La voz me sobresaltó. Giré medio cuerpo hacia mi izquierda y me encontré cara a cara con el conde Joffroi de Le Mans. Su porte patibulario volvió a impresionarme. A pesar de las ropas, que eran sin duda de una gran elegancia, su corpulencia abrupta y esa frente rocosa y protuberante le conferían un carácter marcadamente criminal.
– En la tumba de santa Oria, ¿no es verdad? -continuo.
¿Por qué enfadarme? Allí tenía al representante del Papa en persona, al mismísimo Juan XXII camuflado de soldado esperando ávidamente su oro. Lo que sea que yo hubiese encontrado ni era mío ni lo sería nunca, así pues ¿por qué ofuscarme?

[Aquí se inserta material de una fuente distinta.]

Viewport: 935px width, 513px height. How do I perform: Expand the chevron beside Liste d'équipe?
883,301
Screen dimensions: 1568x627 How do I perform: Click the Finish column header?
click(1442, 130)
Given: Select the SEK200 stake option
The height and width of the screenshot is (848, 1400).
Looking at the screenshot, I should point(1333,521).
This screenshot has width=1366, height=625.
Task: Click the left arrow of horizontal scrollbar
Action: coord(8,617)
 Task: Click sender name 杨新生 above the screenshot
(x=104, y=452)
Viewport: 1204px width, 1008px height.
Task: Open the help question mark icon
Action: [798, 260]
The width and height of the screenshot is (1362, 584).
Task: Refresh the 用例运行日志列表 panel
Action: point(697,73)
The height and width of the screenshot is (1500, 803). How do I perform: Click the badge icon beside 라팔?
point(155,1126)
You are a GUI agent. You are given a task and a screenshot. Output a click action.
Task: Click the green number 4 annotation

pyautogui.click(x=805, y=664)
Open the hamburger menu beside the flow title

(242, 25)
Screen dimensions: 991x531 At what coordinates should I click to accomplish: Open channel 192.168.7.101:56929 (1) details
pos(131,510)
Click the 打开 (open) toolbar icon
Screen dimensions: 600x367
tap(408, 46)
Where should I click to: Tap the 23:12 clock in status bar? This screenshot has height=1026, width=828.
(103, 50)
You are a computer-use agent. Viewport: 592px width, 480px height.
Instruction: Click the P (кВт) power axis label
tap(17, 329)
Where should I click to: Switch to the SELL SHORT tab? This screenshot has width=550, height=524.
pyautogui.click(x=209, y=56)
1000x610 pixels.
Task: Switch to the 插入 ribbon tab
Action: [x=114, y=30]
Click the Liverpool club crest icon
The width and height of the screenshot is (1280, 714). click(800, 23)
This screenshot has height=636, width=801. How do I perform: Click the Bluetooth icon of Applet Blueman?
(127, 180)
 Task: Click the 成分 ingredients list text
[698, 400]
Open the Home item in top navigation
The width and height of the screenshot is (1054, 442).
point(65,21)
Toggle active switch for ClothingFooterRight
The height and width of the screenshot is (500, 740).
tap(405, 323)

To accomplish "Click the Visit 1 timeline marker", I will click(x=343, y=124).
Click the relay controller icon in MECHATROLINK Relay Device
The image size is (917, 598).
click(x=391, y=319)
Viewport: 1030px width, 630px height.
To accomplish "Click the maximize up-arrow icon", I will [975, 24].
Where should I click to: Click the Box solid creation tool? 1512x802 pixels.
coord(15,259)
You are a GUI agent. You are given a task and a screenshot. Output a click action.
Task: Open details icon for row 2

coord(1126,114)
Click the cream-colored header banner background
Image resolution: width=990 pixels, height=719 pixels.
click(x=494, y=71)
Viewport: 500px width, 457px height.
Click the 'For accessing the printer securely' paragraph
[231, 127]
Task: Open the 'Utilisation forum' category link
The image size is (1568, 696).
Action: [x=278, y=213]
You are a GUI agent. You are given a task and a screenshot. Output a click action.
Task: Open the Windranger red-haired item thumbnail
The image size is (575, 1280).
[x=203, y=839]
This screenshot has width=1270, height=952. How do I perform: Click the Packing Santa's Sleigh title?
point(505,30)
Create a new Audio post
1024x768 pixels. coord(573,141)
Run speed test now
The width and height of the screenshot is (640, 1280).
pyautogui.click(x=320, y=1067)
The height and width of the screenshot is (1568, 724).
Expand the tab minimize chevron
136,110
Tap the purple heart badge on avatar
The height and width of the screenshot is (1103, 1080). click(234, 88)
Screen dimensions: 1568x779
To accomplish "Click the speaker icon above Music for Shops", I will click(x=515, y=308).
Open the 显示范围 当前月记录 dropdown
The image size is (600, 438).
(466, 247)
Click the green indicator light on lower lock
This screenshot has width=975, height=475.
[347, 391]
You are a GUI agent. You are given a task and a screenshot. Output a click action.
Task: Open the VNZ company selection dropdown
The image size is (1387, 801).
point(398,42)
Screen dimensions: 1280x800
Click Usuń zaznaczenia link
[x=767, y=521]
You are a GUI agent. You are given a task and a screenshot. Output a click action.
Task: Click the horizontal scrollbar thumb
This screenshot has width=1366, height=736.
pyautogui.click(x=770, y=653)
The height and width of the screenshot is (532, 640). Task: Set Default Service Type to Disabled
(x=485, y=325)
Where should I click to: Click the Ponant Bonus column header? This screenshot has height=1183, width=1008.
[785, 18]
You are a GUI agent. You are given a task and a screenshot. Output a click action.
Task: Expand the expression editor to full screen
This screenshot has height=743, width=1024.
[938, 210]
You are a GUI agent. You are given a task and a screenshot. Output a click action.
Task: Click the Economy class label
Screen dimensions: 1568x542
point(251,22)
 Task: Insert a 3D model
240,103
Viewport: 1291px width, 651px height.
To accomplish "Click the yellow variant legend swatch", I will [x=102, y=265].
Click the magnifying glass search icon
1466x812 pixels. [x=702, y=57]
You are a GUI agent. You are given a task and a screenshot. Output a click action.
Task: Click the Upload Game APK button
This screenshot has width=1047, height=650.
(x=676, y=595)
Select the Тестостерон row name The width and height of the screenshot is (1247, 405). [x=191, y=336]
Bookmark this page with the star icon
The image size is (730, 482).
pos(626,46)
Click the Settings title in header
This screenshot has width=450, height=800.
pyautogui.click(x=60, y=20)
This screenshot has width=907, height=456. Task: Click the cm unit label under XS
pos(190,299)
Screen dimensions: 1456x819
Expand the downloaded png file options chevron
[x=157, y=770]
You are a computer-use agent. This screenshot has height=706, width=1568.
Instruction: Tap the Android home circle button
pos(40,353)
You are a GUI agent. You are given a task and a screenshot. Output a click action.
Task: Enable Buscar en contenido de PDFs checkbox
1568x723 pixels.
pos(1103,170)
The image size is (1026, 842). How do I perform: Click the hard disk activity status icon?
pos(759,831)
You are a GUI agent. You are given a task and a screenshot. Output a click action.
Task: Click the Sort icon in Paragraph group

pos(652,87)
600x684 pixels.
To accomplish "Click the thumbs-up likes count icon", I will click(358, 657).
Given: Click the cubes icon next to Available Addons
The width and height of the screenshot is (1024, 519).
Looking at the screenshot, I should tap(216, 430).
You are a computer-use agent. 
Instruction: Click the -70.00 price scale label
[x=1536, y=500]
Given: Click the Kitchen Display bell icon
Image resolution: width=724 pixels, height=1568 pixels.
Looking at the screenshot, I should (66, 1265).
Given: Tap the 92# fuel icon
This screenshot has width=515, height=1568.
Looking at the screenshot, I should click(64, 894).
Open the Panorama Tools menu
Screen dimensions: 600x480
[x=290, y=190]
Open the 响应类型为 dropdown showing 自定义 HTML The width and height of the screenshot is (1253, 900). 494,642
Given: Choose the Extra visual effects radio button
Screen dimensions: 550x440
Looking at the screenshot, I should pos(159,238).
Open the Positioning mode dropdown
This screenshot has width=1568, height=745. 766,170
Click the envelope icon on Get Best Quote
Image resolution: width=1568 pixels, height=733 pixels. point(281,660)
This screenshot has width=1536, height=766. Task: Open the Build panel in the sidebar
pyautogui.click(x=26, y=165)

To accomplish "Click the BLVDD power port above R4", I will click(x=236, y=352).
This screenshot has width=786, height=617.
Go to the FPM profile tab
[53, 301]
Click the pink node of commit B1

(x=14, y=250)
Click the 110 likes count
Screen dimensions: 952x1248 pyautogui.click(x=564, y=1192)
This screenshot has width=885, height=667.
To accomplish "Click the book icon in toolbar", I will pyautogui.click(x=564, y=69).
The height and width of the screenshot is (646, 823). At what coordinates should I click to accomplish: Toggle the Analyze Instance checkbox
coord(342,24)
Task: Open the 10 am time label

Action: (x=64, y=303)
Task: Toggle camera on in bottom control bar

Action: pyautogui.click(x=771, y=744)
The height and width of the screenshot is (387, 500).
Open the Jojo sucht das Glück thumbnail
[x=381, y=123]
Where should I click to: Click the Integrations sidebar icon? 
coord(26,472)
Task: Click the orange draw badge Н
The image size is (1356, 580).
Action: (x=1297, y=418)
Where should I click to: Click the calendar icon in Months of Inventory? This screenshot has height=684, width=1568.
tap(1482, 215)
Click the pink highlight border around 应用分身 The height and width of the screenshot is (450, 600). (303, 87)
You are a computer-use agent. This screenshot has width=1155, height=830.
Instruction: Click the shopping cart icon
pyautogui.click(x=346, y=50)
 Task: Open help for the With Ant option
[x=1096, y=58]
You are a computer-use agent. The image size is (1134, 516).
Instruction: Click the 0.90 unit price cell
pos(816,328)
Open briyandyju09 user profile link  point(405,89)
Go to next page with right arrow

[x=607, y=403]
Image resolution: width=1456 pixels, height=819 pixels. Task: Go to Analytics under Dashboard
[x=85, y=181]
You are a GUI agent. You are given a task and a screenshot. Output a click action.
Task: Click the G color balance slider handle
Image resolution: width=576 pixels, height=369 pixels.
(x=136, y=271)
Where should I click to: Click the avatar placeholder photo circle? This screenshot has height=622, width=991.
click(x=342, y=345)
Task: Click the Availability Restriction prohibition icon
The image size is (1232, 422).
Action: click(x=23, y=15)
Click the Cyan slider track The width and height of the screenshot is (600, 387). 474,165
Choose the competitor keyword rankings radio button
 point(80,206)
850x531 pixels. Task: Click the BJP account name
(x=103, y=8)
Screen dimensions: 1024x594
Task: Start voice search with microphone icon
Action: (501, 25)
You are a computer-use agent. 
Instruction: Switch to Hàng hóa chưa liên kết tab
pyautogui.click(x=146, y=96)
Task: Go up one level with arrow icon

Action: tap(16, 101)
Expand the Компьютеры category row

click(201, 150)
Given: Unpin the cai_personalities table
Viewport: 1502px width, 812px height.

– En efecto -mascullé con desagrado-, en la tumba de santa Oria. Sólo hay que echar abajo el muro que la cubre. Lo más probable es que se halle enterrado bajo el suelo o tras alguna roca de las paredes de la cueva. No será difícil sacarlo a la luz.
– Esa tarea me corresponde a mí, freire. Vos habéis terminado. Continuad viaje.
– Os equivocáis, conde -exclamé cargado de ira-. No hemos terminado en modo alguno. Por si os interesa saberlo, lo que hallaréis en la tumba de santa Oria no es más que una ínfima parte, una pequeña partida de las riquezas que hay escondidas a lo largo del Camino. Y necesito estar presente cuando las desenterréis porque puede haber algún indicio que me ayude a proseguir la búsqueda. Os diré que podréis encontrar más oro en la catedral de Jaca. Enviad allí un emisario o lo que os plazca. En la capilla de la patrona de la localidad, santa Orosia, probablemente tras la pared que se halla a espaldas de la figurilla de una Santísima Virgen sedente, que porta una cruz en forma de Tau, encontraréis lo que probablemente sea la primera remesa de oro templano a este lado de los Pirineos. Pero atended: exijo una relación detallada de todo lo que aparezca.
Le Mans me miró inexpresivamente y, tras unos instantes, asintió. Era probable que él estuviera limitándose a cumplir con un trabajo más o menos rutinario, pero yo había llegado a aborrecerle de tal modo que le consideraba, más que a cualquier otra persona en el mundo, mi principal enemigo.
– Ni la mujer ni el niño podrán estar delante. Sólo vos.
– Muy bien -repuse y, dándole la espalda, descendí ladera abajo, despreocupado ya de cuanto pudiera hacer falta para los trabajos de la noche. ¿No estaba el conde a cargo del tesoro? Pues que estuviera también a cargo de cuantas pesadas tareas ocasionara. No pensaba mover ni un dedo para sacarlo a la luz. En el fondo, él tenía razón: mi única obligación era encontrarlo; todo lo demás era de su competencia.
Jonás estaba impaciente por saber. Sara y él me esperaban en la puerta del albergue sentados junto a una hoguera con un grupo de peregrinos bretones. Al verme, el muchacho dio un res-pingo y quiso incorporarse para correr hacia mi. Sin embargo, un gesto disimulado de Sara, que le sujetó levemente con la mano, le contuvo. De nuevo me di cuenta de que aquella judía era una mujer admirable. No sabia nada de lo que yo estaba haciendo pero, en lugar de preguntar, indagar o sonsacar, aceptaba tranquilamente el misterio y vigilaba el apasionado temperamento del muchacho para que no despertara los recelos de nadie, como si intuyera que muchos ojos podían estar observándonos.
Sin decir nada, me senté junto a ellos y permanecimos de charla con los bretones hasta la hora de la cena, bebiendo un vino excelente que aquéllos portaban en un pellejo de cabrito que fue pasando de mano en mano. Los monjes nos sirvieron en las escudillas una espesa sopa de cebolla y calabaza, acompañada con pedazos de tocino seco y hogazas de pan de trigo.